→ **WORK TASK**
From the data that follows, print exactly the lines starting at the one containing "Click the letter" and ending at the one containing "Given: Open XAUUSDm sell position at 2626.000"; include both of them and nothing more.

→ **DATA FOR THIS EXERCISE**
━━━━━━

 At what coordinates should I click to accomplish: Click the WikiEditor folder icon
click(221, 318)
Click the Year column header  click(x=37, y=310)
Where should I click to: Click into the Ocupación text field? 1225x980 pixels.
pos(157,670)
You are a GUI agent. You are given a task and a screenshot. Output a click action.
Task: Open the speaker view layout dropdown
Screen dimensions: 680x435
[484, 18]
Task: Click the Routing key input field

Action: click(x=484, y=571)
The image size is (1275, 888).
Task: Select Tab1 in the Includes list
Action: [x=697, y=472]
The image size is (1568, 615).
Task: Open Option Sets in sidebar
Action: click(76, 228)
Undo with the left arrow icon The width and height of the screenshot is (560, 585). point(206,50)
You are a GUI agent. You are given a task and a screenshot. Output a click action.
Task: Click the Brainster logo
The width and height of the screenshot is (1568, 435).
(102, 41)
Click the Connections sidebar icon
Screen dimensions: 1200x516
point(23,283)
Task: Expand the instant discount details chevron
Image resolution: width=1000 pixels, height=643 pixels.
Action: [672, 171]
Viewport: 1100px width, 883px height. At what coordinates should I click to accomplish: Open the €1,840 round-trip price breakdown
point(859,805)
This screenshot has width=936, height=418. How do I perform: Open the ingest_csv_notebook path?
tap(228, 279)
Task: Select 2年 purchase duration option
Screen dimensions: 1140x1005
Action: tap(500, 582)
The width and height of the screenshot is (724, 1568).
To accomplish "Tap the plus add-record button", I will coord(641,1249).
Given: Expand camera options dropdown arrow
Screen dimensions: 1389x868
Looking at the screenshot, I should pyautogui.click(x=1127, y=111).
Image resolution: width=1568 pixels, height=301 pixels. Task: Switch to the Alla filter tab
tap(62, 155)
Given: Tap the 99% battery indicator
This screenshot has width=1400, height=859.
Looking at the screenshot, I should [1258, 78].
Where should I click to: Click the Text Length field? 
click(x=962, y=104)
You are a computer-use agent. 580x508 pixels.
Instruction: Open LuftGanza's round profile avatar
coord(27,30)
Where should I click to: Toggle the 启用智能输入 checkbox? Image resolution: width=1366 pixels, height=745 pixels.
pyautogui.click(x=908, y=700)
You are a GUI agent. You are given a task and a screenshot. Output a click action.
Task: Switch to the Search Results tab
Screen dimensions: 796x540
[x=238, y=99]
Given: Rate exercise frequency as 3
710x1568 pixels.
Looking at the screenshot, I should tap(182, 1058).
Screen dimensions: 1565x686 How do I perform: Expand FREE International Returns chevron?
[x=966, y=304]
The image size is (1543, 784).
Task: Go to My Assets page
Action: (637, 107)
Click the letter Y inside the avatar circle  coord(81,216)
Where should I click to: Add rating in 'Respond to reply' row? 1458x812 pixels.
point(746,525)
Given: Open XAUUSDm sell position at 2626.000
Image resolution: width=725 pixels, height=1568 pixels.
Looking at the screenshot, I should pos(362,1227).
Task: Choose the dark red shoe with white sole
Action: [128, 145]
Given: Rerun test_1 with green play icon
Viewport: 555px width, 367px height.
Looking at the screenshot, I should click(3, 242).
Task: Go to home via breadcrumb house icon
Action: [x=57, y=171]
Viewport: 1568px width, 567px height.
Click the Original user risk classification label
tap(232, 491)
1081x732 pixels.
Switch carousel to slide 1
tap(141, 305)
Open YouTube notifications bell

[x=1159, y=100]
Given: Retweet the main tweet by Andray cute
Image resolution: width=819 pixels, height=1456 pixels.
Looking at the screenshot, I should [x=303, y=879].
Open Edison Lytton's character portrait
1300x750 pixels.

━━━━━━

→ **RESULT FOR THIS EXERCISE**
Click the letter Y inside the avatar circle  coord(81,216)
Where should I click to: Add rating in 'Respond to reply' row? 1458x812 pixels.
point(746,525)
Given: Open XAUUSDm sell position at 2626.000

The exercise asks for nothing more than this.